• GOAL OF THE EXERCISE: Rewrite the data from its start through the line that contains "pos(38,373)", replacing "Instruction" with "Command" and changing nothing else. Leave the pictures out of your answer.
>> Begin RECORDS PROVIDED
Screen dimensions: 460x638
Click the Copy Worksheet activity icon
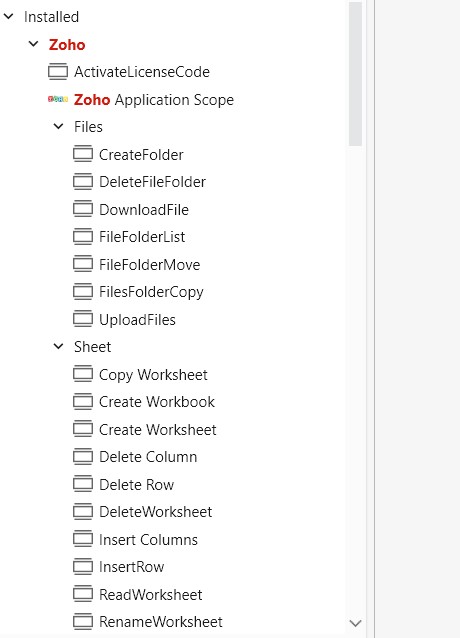(x=83, y=374)
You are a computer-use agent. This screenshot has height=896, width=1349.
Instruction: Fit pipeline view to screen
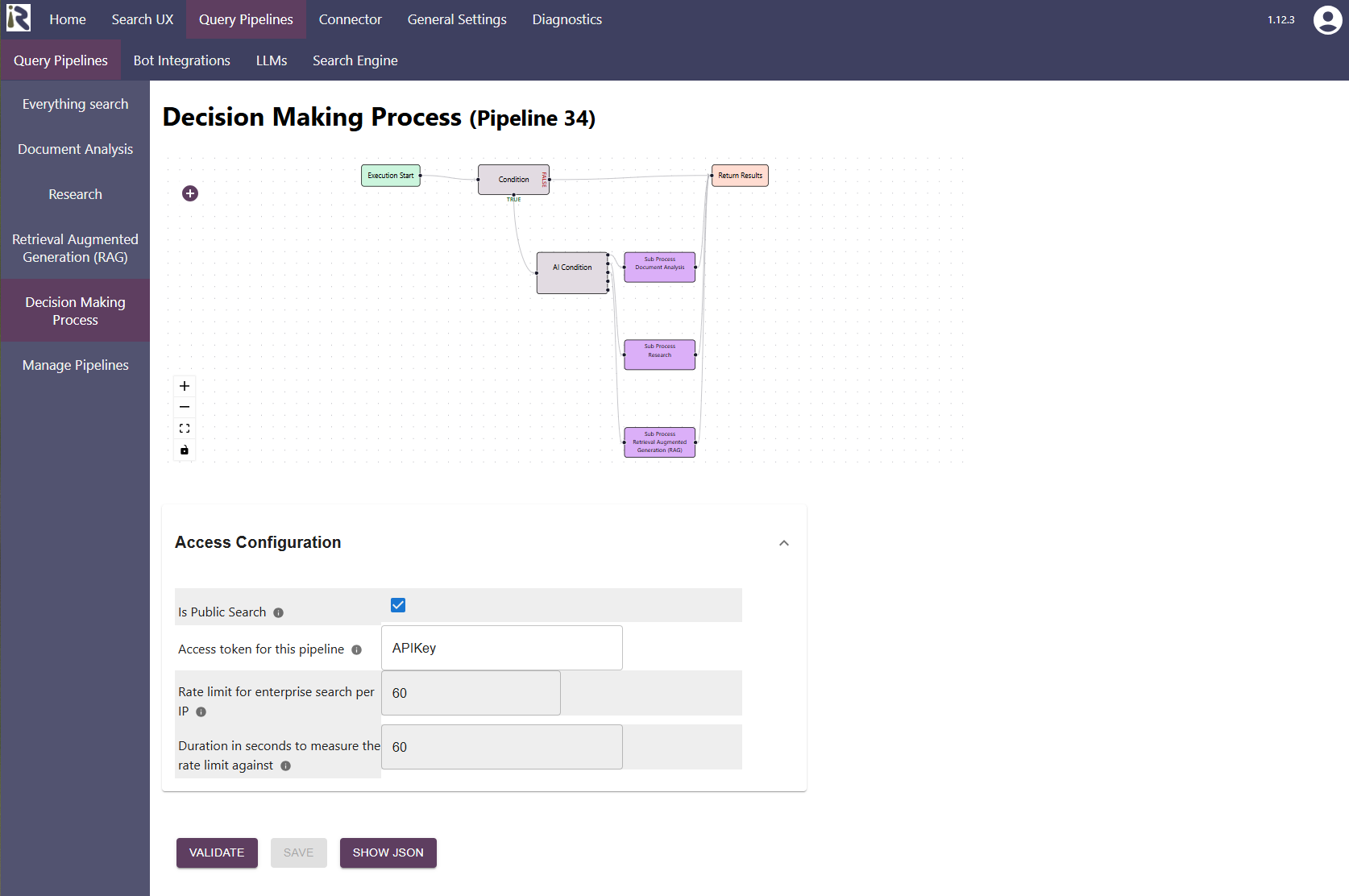click(x=185, y=429)
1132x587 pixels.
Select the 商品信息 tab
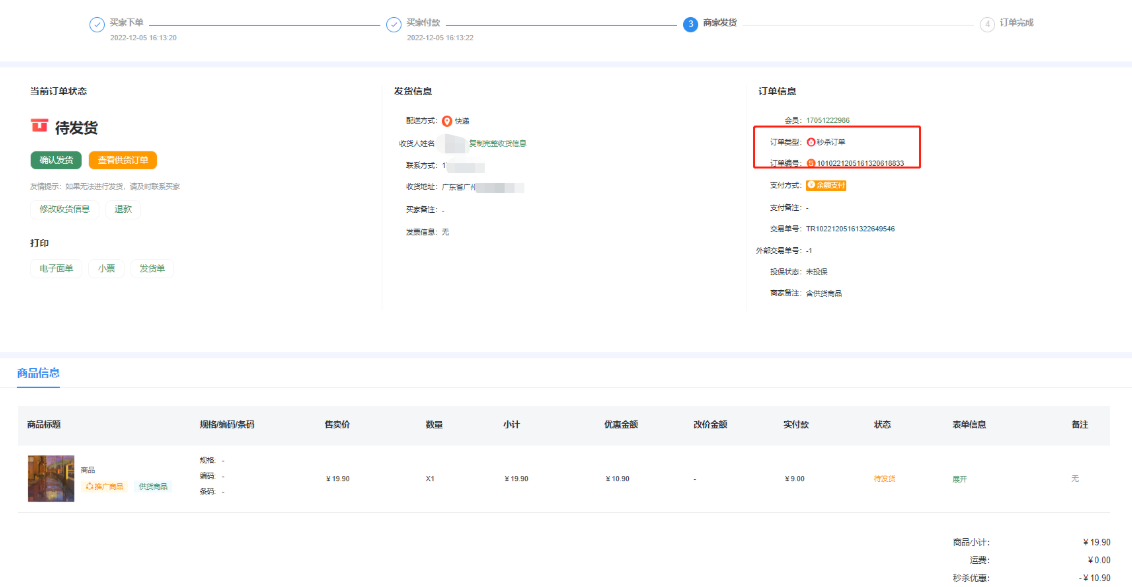pos(38,373)
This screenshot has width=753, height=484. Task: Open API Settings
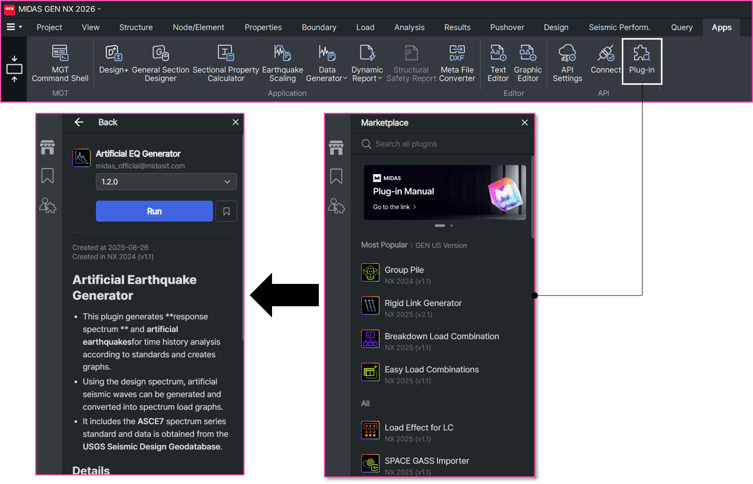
>> End RECORDS PROVIDED
• REPLY:
Screen dimensions: 460x638
Click the Copy Worksheet activity icon
(x=83, y=374)
You are a computer-use agent. This screenshot has height=896, width=1349.
Command: Fit pipeline view to screen
click(x=185, y=429)
1132x587 pixels.
Select the 商品信息 tab
pos(38,373)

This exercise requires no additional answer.